Dear W. Bangerth,
I apologize for writing the issue in very short form. Following is the detailed issue.
I have a compressible‐Euler/NS solver built on deal.II that:
1. Runs cleanly in single‐core or multi‐core mode (no restart).
2. Can write both VTU and HDF5+XDMF outputs via
- output_results_vtu() (per‐rank VTU)
- output_results_xdmf() (collective HDF5 + XDMF)

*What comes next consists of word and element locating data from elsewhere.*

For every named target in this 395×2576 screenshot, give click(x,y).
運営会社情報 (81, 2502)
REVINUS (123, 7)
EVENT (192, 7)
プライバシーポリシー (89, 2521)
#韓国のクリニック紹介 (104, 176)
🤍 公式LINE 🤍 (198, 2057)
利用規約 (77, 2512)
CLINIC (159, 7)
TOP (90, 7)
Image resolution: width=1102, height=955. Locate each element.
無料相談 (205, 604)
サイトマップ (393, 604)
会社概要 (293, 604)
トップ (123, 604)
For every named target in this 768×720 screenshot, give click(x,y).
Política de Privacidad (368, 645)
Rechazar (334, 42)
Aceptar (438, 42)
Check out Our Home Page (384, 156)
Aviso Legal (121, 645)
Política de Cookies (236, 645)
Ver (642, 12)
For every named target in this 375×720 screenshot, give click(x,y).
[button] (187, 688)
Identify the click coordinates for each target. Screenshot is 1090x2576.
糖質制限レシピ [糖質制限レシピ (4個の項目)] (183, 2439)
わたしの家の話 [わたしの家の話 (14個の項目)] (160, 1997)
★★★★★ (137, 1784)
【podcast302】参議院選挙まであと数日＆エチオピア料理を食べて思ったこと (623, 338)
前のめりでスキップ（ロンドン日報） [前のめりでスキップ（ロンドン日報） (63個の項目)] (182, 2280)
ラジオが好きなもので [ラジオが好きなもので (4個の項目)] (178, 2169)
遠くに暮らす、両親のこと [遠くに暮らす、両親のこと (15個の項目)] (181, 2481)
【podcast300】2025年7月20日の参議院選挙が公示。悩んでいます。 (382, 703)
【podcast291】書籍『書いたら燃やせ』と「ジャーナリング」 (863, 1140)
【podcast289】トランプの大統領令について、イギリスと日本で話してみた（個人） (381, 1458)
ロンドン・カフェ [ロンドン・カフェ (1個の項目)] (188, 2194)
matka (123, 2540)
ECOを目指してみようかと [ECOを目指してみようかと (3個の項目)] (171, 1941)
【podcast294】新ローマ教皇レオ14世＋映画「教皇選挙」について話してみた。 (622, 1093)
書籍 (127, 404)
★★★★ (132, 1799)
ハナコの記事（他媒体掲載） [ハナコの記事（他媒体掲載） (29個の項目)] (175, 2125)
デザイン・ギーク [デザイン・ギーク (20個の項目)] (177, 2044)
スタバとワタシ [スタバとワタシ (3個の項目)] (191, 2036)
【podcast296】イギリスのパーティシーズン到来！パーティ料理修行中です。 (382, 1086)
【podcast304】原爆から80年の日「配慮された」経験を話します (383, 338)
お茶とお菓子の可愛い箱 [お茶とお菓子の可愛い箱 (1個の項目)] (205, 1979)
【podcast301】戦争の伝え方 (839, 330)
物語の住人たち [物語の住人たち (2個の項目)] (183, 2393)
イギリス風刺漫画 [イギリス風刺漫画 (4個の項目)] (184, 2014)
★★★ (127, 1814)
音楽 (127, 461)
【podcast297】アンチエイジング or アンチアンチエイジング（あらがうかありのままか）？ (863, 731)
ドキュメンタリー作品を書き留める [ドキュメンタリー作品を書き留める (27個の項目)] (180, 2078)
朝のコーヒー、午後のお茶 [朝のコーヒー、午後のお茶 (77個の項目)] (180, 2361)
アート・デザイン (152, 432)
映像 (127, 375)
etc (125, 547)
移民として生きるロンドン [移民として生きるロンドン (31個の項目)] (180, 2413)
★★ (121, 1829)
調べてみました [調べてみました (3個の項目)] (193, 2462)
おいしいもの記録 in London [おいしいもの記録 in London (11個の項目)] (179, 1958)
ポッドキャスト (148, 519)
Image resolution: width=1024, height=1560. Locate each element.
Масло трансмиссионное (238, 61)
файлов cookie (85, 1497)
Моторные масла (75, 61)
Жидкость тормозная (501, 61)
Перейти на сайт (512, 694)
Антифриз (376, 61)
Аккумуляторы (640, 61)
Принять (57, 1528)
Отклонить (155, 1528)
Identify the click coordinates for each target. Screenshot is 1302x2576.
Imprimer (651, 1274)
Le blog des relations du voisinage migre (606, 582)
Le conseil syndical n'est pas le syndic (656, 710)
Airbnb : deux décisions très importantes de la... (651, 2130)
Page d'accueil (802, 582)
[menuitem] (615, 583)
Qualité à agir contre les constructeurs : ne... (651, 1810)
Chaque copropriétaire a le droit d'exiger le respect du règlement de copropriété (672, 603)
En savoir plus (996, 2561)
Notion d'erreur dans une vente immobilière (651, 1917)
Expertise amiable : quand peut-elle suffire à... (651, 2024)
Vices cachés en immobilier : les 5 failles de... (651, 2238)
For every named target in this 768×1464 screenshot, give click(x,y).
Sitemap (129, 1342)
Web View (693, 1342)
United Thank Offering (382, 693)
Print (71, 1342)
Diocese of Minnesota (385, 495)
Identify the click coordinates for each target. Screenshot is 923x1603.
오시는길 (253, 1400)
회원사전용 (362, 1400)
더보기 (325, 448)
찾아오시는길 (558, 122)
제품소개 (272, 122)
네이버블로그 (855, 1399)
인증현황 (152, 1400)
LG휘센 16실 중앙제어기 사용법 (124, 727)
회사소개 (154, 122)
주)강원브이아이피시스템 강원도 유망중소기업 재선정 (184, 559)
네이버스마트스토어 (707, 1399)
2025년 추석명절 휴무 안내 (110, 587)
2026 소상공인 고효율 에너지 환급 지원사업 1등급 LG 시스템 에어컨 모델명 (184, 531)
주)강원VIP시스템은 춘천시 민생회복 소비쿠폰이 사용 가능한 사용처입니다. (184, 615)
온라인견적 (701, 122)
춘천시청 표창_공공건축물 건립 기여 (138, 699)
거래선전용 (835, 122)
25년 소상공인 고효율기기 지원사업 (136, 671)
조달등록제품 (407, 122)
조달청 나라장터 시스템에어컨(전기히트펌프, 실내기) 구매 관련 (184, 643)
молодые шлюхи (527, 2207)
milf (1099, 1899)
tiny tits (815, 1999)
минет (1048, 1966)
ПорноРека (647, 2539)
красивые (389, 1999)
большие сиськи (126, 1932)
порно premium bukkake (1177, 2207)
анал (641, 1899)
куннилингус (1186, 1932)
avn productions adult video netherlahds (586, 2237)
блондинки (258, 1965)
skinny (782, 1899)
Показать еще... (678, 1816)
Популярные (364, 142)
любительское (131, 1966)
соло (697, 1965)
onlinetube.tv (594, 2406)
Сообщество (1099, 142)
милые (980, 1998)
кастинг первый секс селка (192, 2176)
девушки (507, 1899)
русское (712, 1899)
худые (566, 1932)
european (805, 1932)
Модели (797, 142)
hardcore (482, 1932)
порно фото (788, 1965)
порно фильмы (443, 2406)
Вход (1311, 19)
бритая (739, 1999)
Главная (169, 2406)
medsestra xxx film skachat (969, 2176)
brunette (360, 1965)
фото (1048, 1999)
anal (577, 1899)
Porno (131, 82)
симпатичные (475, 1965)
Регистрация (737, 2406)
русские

Checkpoint / serialization- Serialize metadata (time, step counters, XDMF entries):
template <int dim>
template <class Archive>
void NS<dim>::serialize(Archive &ar, const unsigned int /*version*/)
{
// solution is handled via SolutionTransfer
ar & time;
ar & next_out_time;
ar & output_file_number;
ar & iter_restart;
ar & xdmf_entries;
}
- Checkpoint routine (all ranks save mesh; rank 0 writes “checkpoint_cgsem”):
template <int dim>
void NS<dim>::checkpoint()
{
// 1) apply constraints, ghost‐value fill
PVector sol_copy = solution;
constraints.distribute(sol_copy);
sol_copy.update_ghost_values();
// 2) tell SolutionTransfer to pack sol_copy
parallel::distributed::SolutionTransfer<dim,PVector> st(dof_handler);
st.prepare_for_serialization(sol_copy);
// 3) all ranks write mesh pieces
triangulation.save("tmp.checkpoint");
// 4) rank 0 writes metadata
if (Utilities::MPI::this_mpi_process(mpi_comm)==0)
{
std::ofstream f("tmp.checkpoint_cgsem",std::ios::binary);
boost::archive::binary_oarchive ar(f);
serialize(ar,0);
}
MPI_Barrier(mpi_comm);
// 5) rename files to “checkpoint” and “checkpoint_cgsem”
…
}
- Restart
routine (all ranks load mesh; repartition; reinit vectors; rank 0 reads
metadata; broadcast; SolutionTransfer::deserialize):
template <int dim>
void NS<dim>::restart()
{
// 1) load triangulation + redistribute DoFs
triangulation.load("checkpoint");
dof_handler.distribute_dofs(fe);
// 2) reinit all vectors, including ghosted_solution
// 3) rebuild constraints
// 4) rank 0 reads metadata
if (Utilities::MPI::this_mpi_process(mpi_comm)==0)
{
std::ifstream f("checkpoint_cgsem",std::ios::binary);
boost::archive::binary_iarchive ar(f);
serialize(ar,0);
}
MPI_Barrier(mpi_comm);
// 5) broadcast metadata to all ranks
// 6) deserialize solution via SolutionTransfer
parallel::distributed::SolutionTransfer<dim,PVector> st(dof_handler);
st.deserialize(solution);
constraints.distribute(solution);
solution.update_ghost_values();
assemble_mass_matrix();
}
Where is it exactly hanging:- Fresh run: always works single (even restart) or multi core..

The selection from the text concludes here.